Logic of a bit masking XOR code

Question

I have a code that changes two sets of hex numbers and then stores them into a new unsigned char. The code looks like the following:

unsigned char OldSw = 0x1D;
unsigned char NewSw = 0xF0;
unsgined char ChangedSw;

ChangedSw = (OldSw ^ ~NewSw) & ~OldSw;

So what I know is:

0x1D = 0001 1101

0xF0 = 1111 0000

Im confused on what the changedSw line is doing. I know it will give the output 0x02 but I can not figure out how its doing it.

Answer 1

ChangedSw = (OldSw ^ ~NewSw) & ~OldSw;

It means "zero one part of OldSw and inverse other part". NewSw indicates what bits of OldSw to zero and what bits to inverse.
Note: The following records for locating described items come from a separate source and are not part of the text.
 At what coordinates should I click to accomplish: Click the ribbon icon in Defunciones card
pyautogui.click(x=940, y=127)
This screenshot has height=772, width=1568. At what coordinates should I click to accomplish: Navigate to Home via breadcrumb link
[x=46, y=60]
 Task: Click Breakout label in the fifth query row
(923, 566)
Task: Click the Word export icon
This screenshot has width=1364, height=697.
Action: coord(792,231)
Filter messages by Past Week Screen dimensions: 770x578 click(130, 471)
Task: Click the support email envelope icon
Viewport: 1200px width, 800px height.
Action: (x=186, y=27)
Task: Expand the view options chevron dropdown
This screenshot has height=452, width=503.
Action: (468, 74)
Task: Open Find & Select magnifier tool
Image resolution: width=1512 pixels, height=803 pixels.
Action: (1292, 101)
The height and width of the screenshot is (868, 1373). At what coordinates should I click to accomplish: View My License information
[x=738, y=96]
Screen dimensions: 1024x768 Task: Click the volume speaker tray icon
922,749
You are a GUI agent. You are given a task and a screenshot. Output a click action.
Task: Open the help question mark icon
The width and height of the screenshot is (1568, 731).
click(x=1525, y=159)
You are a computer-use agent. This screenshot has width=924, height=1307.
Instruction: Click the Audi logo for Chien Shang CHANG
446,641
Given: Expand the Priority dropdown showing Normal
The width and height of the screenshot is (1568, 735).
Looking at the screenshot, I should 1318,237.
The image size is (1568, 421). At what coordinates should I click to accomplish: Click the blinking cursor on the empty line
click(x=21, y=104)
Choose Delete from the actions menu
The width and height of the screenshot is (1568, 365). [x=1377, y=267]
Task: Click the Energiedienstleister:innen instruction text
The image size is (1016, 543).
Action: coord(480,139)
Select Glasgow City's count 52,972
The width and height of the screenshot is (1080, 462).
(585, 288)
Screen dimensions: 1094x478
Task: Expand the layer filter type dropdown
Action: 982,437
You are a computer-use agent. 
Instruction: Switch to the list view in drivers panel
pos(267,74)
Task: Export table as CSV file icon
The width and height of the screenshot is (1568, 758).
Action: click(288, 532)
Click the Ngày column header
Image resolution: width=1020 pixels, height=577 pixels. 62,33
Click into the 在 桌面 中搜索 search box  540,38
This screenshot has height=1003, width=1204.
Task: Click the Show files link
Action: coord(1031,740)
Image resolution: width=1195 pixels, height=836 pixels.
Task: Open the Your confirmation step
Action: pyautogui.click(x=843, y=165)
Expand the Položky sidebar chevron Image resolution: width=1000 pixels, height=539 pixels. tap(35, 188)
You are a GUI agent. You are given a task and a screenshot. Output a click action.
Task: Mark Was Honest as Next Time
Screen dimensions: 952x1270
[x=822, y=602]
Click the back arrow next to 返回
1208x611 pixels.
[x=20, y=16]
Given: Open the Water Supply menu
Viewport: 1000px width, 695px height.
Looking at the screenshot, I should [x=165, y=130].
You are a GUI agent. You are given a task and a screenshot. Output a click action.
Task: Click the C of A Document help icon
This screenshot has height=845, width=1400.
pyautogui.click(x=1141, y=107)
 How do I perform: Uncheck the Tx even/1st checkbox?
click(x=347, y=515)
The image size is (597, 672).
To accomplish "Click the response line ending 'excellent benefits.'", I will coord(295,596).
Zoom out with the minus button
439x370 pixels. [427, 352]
Namely, 1's in NewSw indicate bits to be zeroed, 0's indicate bits to be inverted.

This operation implemented in two steps.

Step 1. Invert bits.

(OldSw ^ ~NewSw):

  0001 1101
^ 0000 1111
  ---------
  0001 0010

See, we inverted bits which were 0's in original NewSw.

Step 2. Zero bits which were not inverted in previous step.

& ~OldSw:

  0001 0010
& 1110 0010
  ---------
  0000 0010

See, it doesn't change inverted bits, but zero all the rest.

Answer 2

the first part would be 1F ie. 0001 1111.So when ended with ~oldsw(1110 0010) the operation will be something like this:

0001 1111
1110 0010
----------
0000 0010

So the output will be 2. The tilde operator is 1's complement.